Thanks Stephen for addressing my queries , and it is helpful. 
    
    One more follow up question on the same ,   Can DPDK HQOS be customized based on Use case ?
    
    For example: Hqos config for one of the use cases ,  One Port , One Subport , 16 Pipes & Each Pipe with only one TC.
                         16 pipe config was allowed but changing the 13TCs to 1TC is not allowed per Pipe.
 
    Can I still use 13 TCs but use the QueueSize as 0, Can that impact performance ?   
                           
    
Thanks
Farooq.J
 
  

On Wed, May 21, 2025 at 7:48 PM Stephen Hemminger <stephen@networkplumber.org> wrote:
On Mon, 28 Apr 2025 16:55:07 +0530
farooq basha <farooq.juturu@gmail.com> wrote:

> Hello DevTeam,
>
>     I am planning to use DPDK HQOS for Traffic shaping with a
> run-to-completion Model. While I was reading the dpdk-qos document, I came
> across the following statement.
>
> "*Running enqueue and dequeue operations for the same output port from
> different cores is likely to cause significant impact on scheduler’s
> performance and it is therefore not recommended"*
>
>  Let's take an  example, Port1  & Port2 have 4 Rx queues and each Queue
> mapped to a different CPU. Traffic coming on port1  gets forwarded to port2
> . With the above limitation application needs to take a lock before doing
> rte_sched_port_enqueue & dequeue operation.

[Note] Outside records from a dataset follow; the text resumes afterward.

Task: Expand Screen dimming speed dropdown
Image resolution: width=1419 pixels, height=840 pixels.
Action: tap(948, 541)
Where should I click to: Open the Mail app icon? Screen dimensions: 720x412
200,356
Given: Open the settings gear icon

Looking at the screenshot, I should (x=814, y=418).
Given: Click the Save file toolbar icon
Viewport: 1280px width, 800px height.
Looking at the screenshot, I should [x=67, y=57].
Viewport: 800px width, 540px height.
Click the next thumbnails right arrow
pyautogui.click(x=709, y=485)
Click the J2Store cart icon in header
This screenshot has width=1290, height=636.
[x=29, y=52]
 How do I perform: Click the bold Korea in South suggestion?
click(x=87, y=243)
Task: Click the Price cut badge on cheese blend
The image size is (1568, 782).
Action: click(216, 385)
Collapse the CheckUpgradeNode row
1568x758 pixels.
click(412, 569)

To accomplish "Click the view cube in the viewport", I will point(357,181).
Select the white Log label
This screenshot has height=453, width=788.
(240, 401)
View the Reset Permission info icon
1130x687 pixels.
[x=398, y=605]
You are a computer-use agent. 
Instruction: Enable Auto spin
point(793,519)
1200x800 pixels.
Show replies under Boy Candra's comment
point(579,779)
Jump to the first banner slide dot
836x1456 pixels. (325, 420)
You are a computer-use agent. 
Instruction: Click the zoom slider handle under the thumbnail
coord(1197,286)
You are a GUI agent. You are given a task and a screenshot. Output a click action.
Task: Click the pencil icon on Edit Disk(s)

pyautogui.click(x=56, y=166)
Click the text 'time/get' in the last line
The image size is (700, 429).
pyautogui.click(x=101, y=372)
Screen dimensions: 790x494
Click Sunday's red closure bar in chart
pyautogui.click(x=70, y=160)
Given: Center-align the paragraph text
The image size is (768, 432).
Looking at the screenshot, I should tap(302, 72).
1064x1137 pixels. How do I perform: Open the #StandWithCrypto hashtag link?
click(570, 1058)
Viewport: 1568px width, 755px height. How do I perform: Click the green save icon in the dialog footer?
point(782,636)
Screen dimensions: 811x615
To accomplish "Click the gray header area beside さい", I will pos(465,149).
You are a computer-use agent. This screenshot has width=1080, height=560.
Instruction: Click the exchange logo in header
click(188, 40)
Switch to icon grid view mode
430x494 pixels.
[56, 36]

Performance is limited to only
> 1 CPU even though Traffic is coming on 4 Different CPUs.
>
> Correct me if my understanding is Wrong?
>
> Thanks
> Basha

The HQOS code is not thread safe so yes you need a lock.
The traffic scheduling (QOS) needs to be at last stage of the pipeline just
before mbufs are passed to the device.

The issue is that QOS is single threaded, so lock is required.

The statement is misleading, the real overhead is the lock; the secondary
overhead is the cache miss that will happen if processing on different cores.
But if you are doing that you are going to cut performance a lot from cache
misses.